THIS IS WHAT I WROTE TODAY 1.25.17

Unedited writing from today, working on a story called “The King of Boone County.” Whether I’ll use this, I don’t know. If I do it’ll need to be greatly condensed. This characterization of Waylon is different than any other I’ve done. And I’ve included sheriff Pestrious, who is a character in a novel I wrote called It’s Peaceful Here

1.25.17


This was an open field, worn and gutted in the winter cold, surrounded on three sides by the peaks of three enormous mountains. In the middle of the infinite and dead pasture stood a grouping of trailers, which housed men whose inner lives mirrored the coldness, the hard packed winter dirt and the noiseless wonder that rode on the air and gave no sign of life whatsoever.

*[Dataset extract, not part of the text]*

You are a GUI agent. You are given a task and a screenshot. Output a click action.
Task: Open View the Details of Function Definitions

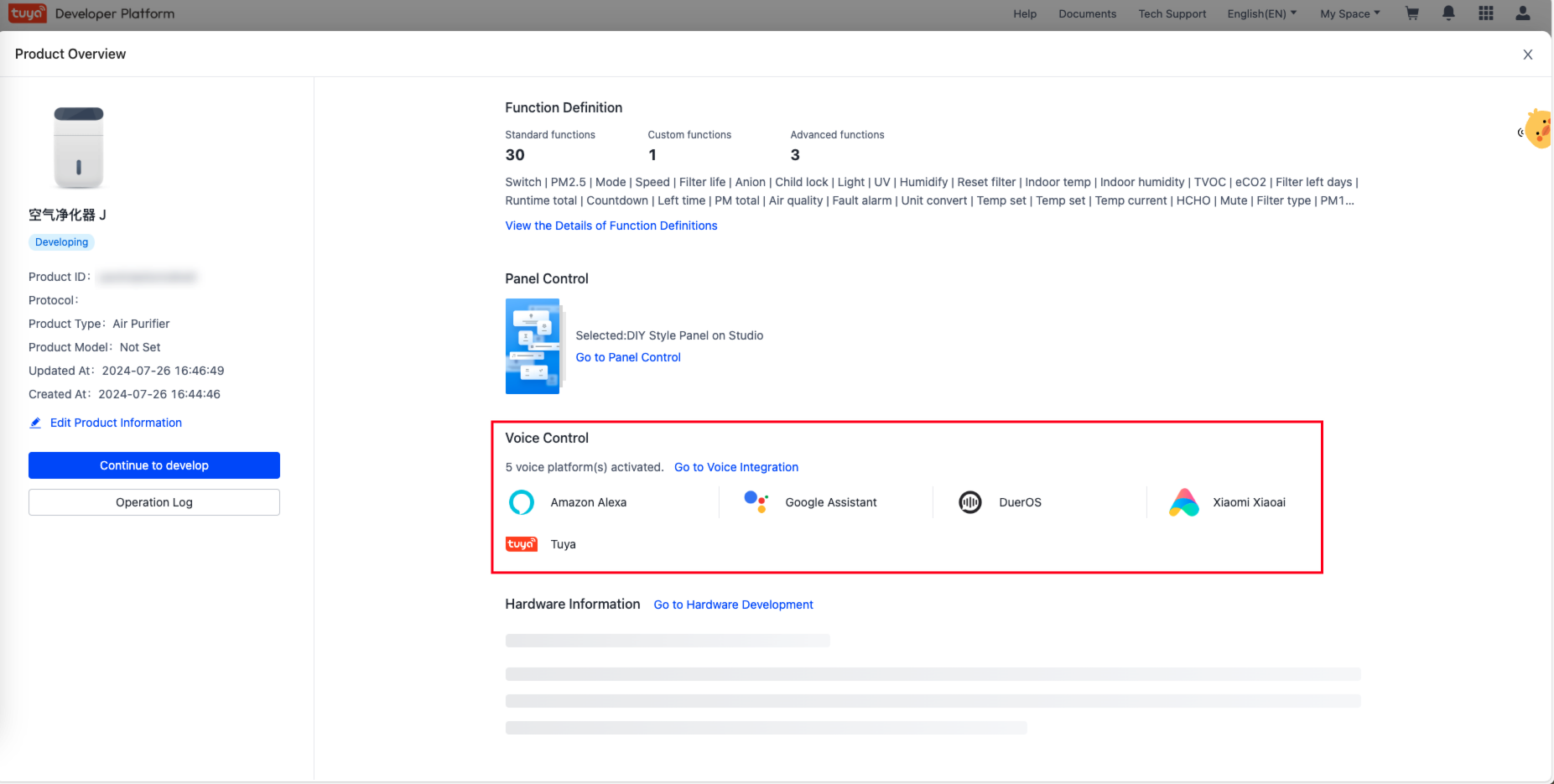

Where on any other day the pasture was empty, the place itself, the grouping of trailers and the men who lived in them, forgotten,  today a crowd had assembled, thirty, fifty, seventy heads, as if born from the air, as if born from the lifeless dirt, like they’d been buried there for years and only now, on this day, had chosen to show break out.

Sheriff Pestrious–a big man, who stood as tall as a stop sign and had a voice like an avalanche and an enormous mustache which he combed at any opportunity–rode up with three of his deputies and parted the crowd without saying a word.

He stood in the scattered half-circle of dilapidated trailers and removed his sunglasses to reveal a brief but profound astonishment at the fact that people could live like this, that they’d want to. It did not occur to him that some of them had no choice.

“Which one is it?” he said.

One of his deputies pointed to the tawny trailer, its paint faded and weathered. The crowd started to yell things out at Pestrious. Or perhaps they’d been yelling and hadn’t realized.

He looked to Tom Brady, his youngest deputy, and perhaps the daftest and most incapable deputy in all of Longmont County, and he told him to wait behind and watch the crowd and to keep his mouth shut if they asked him any questions. Then he, Pestrious, and Deputy Ed Davis walked up to that tawny trailer and knocked on the door.

Ed Davis stood a good ten feet behind Pestrious with his hand ready on his pistol. Pestrious combed his mustache. After no one answered he knocked again, this time harder, nearly punching through the flimsy door.  The savage barking of two dogs could be heard from inside and Pestrious flinched back as one or both of the dogs slammed their bodies against the side of the trailer.

“Waylon,” Pestrious said. He yelled it out over the sound of the dogs. “Waylon!”

Slow, measured footsteps bellowed from inside, one after the other, at the rate of a sluggish heartbeat. Pestrious looked to Ed Davis, whose hand had only grown tighter around the pistol, and he went to speak, to say, almost, that it might be best for them to turn back and go deal with the crowd, and then come back here and deal with this another time. But then the door opened.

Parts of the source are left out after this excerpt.